### [Work instructions]
Beneath this task are records; count the lines among them that contain the word "Mail" and answer with the number only.
---------- Material shown ----------
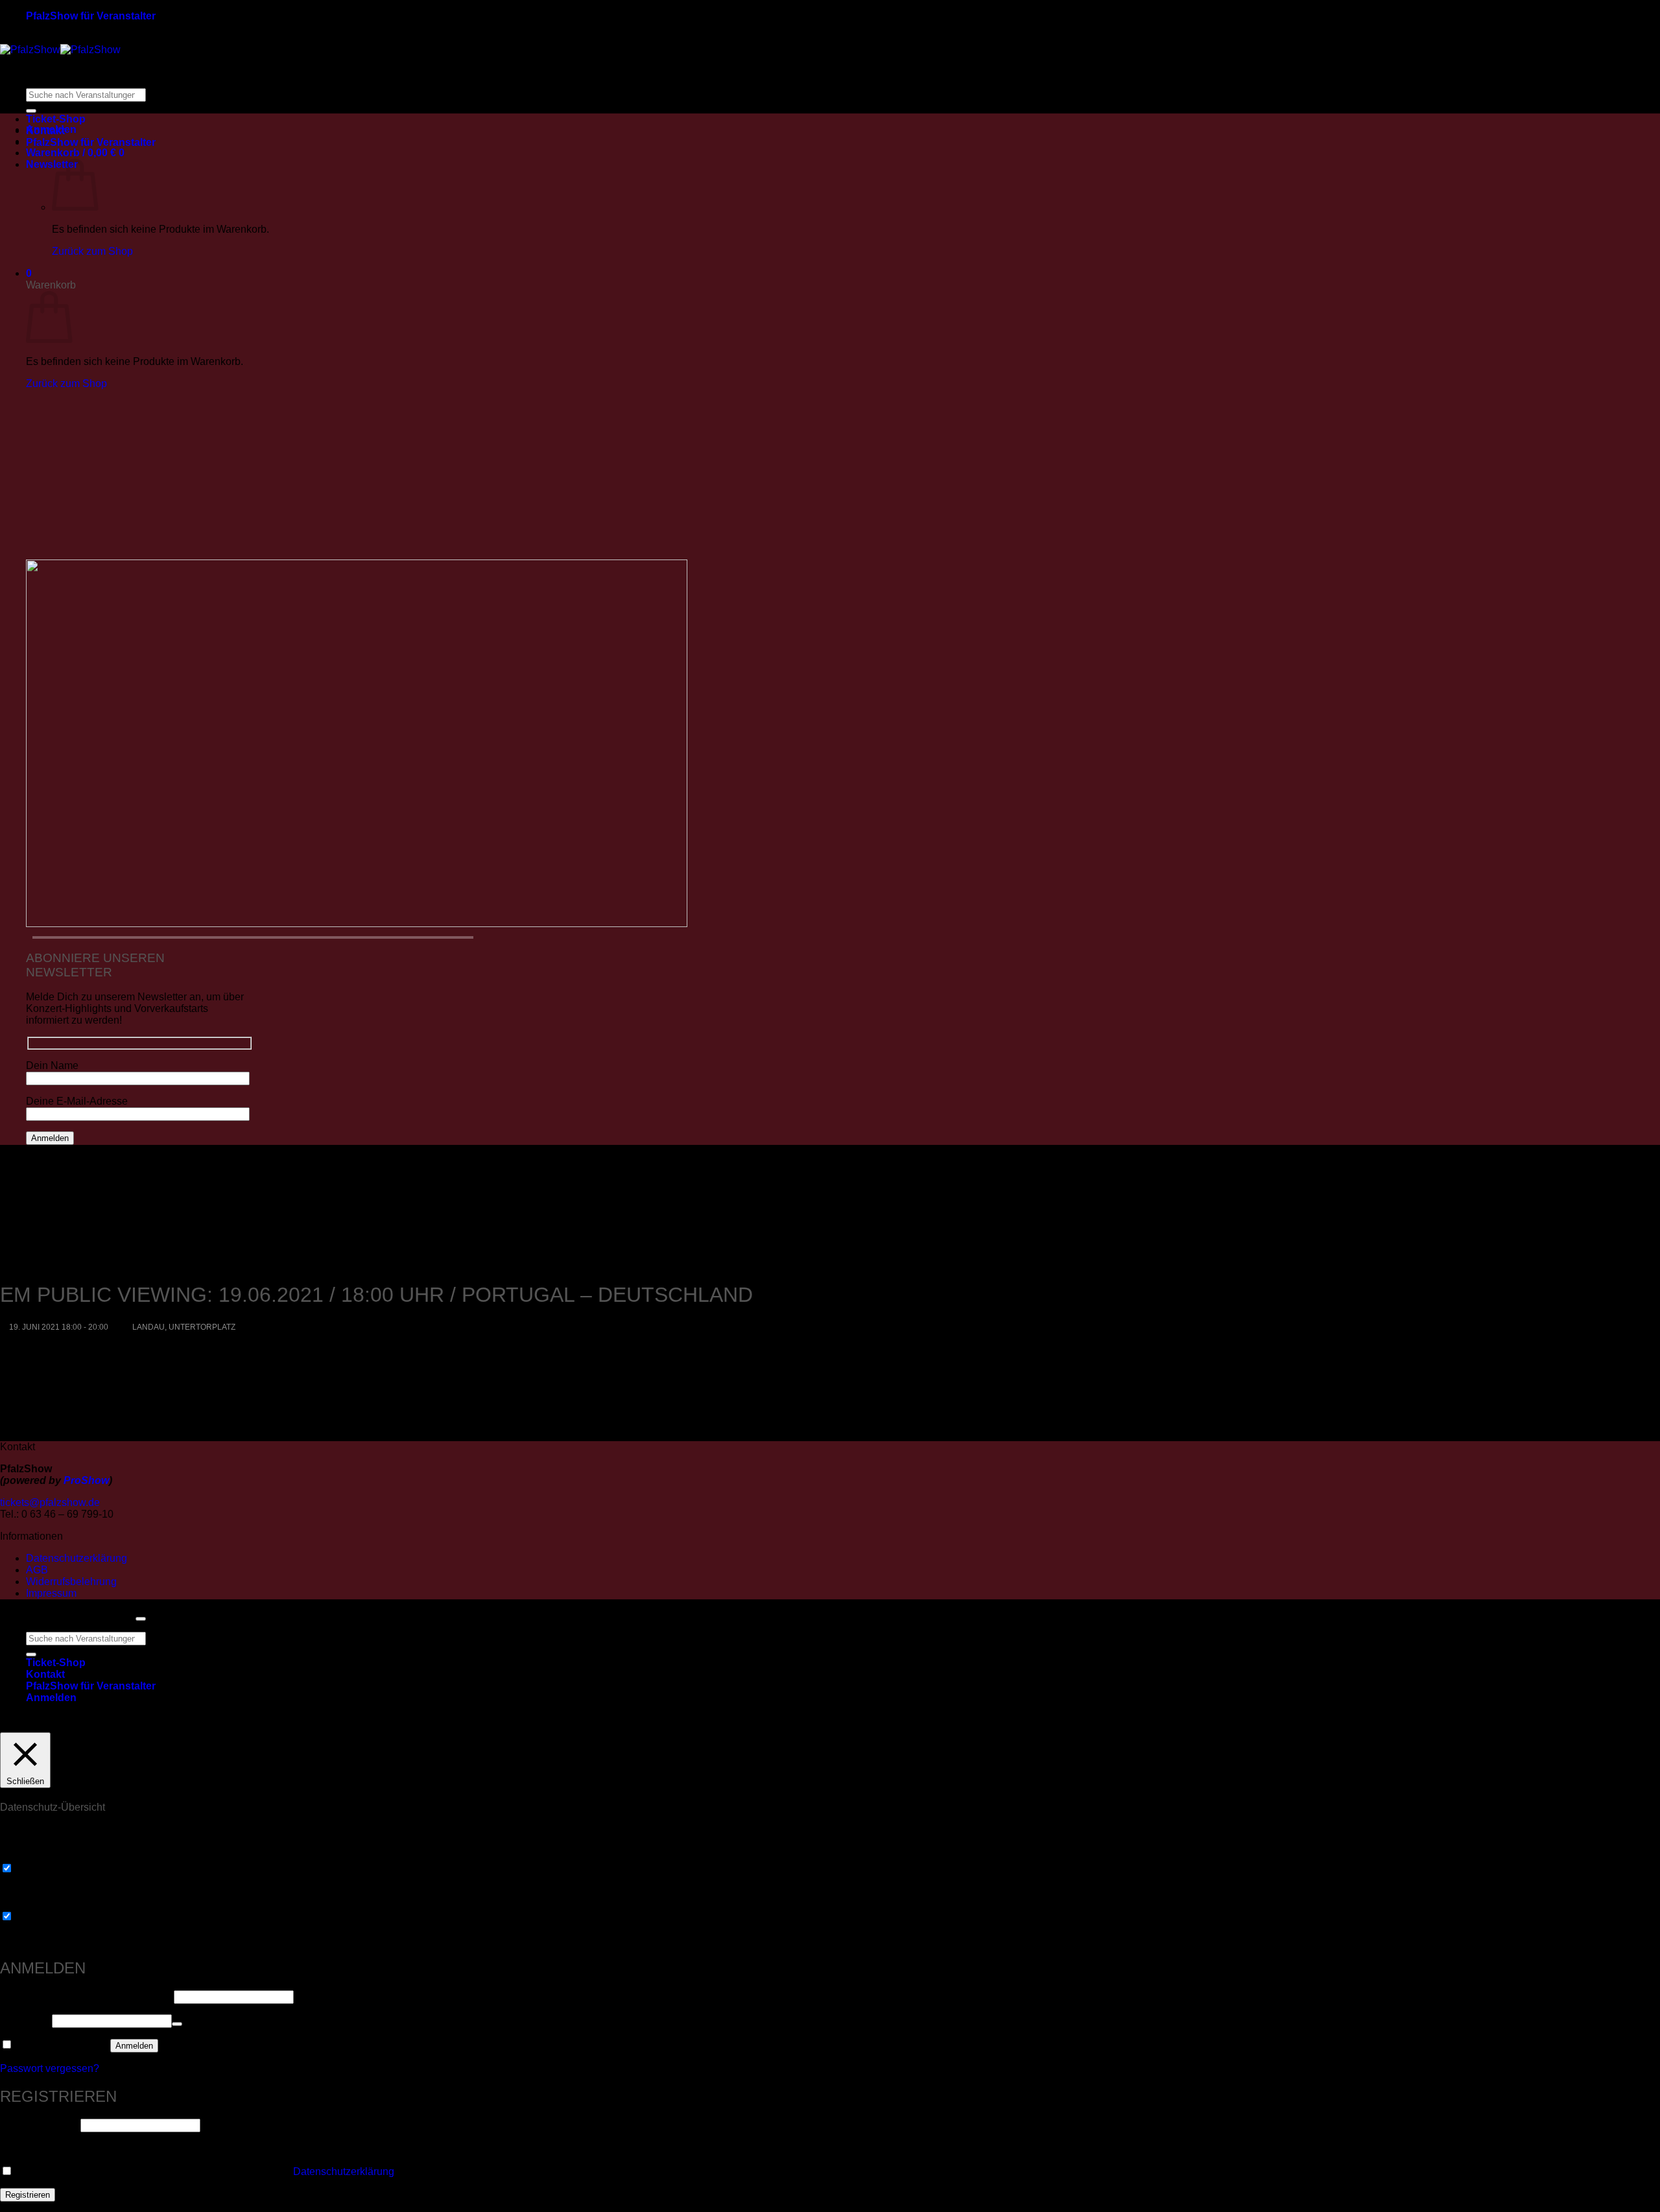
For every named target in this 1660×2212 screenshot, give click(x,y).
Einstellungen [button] (684, 1722)
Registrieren (27, 2195)
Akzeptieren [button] (759, 1722)
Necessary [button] (24, 1855)
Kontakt (45, 130)
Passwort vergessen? (49, 2068)
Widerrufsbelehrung (71, 1581)
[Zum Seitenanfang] (141, 1619)
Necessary (40, 1868)
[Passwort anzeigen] (177, 2024)
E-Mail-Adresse (39, 2124)
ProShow (86, 1480)
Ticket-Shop (56, 118)
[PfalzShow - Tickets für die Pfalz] (60, 49)
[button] (75, 152)
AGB (37, 1569)
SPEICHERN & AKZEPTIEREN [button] (74, 1940)
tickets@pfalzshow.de (50, 1502)
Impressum (51, 1593)
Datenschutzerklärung (76, 1558)
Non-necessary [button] (35, 1903)
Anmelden (134, 2046)
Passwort (24, 2020)
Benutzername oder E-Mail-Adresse (85, 1996)
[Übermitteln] (31, 111)
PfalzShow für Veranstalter (91, 15)
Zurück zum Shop (92, 251)
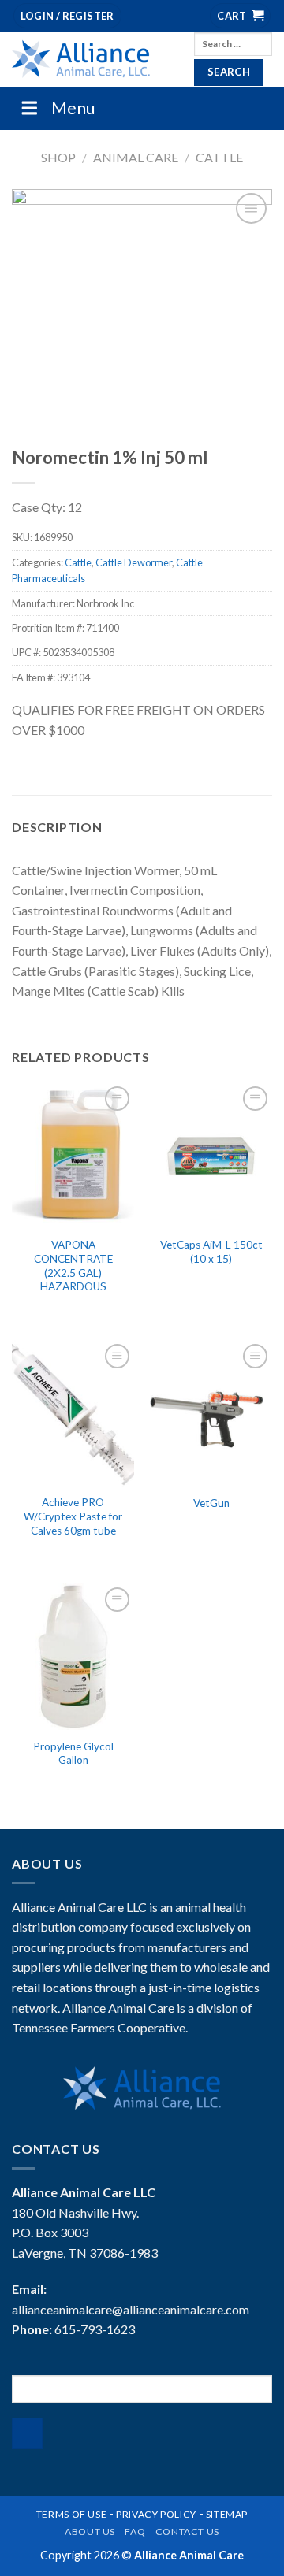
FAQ (135, 2531)
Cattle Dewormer (133, 562)
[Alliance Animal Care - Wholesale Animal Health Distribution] (91, 59)
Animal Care (135, 157)
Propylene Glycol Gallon (73, 1753)
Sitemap (227, 2514)
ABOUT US (90, 2531)
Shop (58, 157)
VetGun (211, 1503)
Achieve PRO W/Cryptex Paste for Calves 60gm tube (73, 1516)
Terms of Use (71, 2514)
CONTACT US (187, 2531)
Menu (73, 107)
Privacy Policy (156, 2514)
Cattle (219, 157)
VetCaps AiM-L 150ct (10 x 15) (211, 1251)
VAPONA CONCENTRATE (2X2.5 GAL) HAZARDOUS (73, 1265)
----------
### [Solution below]
2